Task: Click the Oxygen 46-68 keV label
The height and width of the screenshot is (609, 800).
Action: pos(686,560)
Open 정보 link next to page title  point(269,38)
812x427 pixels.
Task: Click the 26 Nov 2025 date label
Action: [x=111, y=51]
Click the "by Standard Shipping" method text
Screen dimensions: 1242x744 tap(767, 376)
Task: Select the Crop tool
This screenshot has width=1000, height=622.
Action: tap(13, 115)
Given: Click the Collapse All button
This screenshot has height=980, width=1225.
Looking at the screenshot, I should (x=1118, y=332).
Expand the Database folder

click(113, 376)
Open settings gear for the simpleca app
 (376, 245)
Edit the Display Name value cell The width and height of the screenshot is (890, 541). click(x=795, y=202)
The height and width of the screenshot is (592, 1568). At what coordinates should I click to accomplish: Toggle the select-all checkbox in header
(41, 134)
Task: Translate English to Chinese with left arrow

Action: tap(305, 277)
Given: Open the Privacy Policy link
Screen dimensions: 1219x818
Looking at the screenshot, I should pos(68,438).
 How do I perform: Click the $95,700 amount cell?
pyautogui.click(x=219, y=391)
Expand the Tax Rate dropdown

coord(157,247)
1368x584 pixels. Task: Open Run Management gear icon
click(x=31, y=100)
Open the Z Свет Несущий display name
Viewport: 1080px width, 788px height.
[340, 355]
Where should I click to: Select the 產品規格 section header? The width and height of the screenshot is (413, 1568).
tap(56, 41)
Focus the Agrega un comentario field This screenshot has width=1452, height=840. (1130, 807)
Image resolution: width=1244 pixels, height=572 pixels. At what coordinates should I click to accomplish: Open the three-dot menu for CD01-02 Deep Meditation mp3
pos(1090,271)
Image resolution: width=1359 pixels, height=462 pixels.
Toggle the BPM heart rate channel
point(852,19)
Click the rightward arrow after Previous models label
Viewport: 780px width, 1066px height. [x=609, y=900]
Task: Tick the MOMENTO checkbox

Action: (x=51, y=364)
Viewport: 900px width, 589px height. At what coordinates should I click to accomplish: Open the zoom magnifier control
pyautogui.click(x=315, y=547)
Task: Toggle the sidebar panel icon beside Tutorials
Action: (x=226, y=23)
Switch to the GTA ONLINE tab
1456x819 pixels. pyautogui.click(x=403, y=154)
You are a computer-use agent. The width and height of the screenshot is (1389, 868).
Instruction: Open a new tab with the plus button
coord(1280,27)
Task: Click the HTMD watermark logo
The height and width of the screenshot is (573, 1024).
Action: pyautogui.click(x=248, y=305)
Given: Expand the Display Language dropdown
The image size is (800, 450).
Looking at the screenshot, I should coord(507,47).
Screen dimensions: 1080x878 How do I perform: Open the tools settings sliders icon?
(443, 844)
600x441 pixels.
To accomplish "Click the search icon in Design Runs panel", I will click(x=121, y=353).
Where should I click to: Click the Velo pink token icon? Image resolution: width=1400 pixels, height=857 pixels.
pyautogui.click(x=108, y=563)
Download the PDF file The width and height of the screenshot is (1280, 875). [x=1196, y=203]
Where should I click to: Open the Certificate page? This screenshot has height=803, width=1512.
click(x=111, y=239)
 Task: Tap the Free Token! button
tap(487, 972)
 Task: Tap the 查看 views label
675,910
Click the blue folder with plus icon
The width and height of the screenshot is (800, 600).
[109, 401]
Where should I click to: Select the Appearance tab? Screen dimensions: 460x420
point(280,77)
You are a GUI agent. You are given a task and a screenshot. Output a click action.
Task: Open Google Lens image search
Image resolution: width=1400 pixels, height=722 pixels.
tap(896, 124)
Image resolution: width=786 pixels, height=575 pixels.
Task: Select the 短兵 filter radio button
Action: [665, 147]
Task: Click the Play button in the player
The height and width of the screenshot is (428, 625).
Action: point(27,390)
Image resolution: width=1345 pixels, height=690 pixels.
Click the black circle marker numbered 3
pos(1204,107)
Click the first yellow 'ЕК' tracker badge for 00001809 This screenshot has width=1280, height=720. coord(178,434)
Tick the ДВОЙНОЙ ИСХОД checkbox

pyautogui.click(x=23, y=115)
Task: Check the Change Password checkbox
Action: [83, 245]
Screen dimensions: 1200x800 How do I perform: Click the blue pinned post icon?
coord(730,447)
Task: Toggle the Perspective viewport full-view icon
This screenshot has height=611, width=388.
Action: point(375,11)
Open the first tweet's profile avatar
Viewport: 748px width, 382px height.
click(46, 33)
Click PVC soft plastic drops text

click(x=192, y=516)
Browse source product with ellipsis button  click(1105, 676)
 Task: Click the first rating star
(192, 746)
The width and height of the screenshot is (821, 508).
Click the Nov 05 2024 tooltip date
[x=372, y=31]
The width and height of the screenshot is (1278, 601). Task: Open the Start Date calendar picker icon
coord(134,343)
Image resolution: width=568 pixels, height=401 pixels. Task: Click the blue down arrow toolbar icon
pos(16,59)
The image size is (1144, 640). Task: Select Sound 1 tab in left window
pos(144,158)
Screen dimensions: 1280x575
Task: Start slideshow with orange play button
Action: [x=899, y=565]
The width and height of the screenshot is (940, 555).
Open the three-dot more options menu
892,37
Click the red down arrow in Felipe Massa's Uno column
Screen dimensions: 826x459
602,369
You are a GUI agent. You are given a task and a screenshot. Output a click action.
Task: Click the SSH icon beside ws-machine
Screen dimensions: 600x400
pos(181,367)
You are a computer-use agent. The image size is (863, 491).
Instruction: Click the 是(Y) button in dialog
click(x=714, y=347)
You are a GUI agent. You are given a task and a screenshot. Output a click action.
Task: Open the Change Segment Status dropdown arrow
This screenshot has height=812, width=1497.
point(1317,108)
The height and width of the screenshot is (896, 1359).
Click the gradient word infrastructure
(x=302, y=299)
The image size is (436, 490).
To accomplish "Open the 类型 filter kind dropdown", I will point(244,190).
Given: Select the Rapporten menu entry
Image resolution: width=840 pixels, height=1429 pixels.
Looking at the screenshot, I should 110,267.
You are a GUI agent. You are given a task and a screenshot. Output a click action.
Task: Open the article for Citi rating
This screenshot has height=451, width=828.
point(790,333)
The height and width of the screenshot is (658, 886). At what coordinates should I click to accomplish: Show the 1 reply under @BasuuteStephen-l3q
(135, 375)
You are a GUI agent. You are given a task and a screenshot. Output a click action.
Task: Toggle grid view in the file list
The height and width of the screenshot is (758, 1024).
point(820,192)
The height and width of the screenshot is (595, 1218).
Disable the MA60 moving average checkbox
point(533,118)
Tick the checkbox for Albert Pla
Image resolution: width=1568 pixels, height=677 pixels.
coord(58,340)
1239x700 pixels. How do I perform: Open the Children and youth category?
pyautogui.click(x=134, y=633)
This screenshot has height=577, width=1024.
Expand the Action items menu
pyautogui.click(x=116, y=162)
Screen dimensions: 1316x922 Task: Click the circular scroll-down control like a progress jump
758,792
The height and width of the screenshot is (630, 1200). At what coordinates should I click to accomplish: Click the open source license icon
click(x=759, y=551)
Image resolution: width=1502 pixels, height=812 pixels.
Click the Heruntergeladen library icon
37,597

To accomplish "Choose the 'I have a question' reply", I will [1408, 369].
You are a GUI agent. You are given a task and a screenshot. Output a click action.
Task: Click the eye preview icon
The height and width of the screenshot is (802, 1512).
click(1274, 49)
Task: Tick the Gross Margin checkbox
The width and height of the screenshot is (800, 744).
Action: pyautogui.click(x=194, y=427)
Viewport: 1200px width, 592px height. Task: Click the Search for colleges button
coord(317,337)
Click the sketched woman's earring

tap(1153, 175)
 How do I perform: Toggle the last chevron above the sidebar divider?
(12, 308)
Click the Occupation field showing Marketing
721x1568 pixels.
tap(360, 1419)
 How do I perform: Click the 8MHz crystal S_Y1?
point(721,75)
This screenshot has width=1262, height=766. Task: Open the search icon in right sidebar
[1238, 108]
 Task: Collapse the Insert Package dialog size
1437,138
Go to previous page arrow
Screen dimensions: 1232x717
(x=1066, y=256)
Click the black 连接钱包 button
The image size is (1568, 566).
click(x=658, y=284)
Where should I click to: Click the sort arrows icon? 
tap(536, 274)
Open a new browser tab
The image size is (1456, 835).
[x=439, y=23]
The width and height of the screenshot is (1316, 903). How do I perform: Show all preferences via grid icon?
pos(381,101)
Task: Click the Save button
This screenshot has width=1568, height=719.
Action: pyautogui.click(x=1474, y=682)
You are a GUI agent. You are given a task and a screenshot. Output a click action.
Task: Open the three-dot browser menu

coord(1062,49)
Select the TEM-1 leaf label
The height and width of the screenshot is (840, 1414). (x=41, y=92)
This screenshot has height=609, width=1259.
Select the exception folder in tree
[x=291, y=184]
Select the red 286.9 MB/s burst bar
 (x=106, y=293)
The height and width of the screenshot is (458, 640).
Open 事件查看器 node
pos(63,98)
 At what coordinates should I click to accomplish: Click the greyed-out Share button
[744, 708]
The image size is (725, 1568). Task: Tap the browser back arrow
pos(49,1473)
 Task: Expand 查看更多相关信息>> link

——

• [What you need to do]:
Your output should start at the line containing "Viewport: 1200px width, 592px" and stop at the last line of the material, copied exactly, with nothing else.

• [Exercise output]:
Viewport: 1200px width, 592px height. Task: Click the Search for colleges button
coord(317,337)
Click the sketched woman's earring

tap(1153, 175)
 How do I perform: Toggle the last chevron above the sidebar divider?
(12, 308)
Click the Occupation field showing Marketing
721x1568 pixels.
tap(360, 1419)
 How do I perform: Click the 8MHz crystal S_Y1?
point(721,75)
This screenshot has width=1262, height=766. Task: Open the search icon in right sidebar
[1238, 108]
 Task: Collapse the Insert Package dialog size
1437,138
Go to previous page arrow
Screen dimensions: 1232x717
(x=1066, y=256)
Click the black 连接钱包 button
The image size is (1568, 566).
click(x=658, y=284)
Where should I click to: Click the sort arrows icon? 
tap(536, 274)
Open a new browser tab
The image size is (1456, 835).
[x=439, y=23]
The width and height of the screenshot is (1316, 903). How do I perform: Show all preferences via grid icon?
pos(381,101)
Task: Click the Save button
This screenshot has width=1568, height=719.
Action: pyautogui.click(x=1474, y=682)
You are a GUI agent. You are given a task and a screenshot. Output a click action.
Task: Open the three-dot browser menu

coord(1062,49)
Select the TEM-1 leaf label
The height and width of the screenshot is (840, 1414). (x=41, y=92)
This screenshot has height=609, width=1259.
Select the exception folder in tree
[x=291, y=184]
Select the red 286.9 MB/s burst bar
 (x=106, y=293)
The height and width of the screenshot is (458, 640).
Open 事件查看器 node
pos(63,98)
 At what coordinates should I click to accomplish: Click the greyed-out Share button
[744, 708]
The image size is (725, 1568). Task: Tap the browser back arrow
pos(49,1473)
 Task: Expand 查看更多相关信息>> link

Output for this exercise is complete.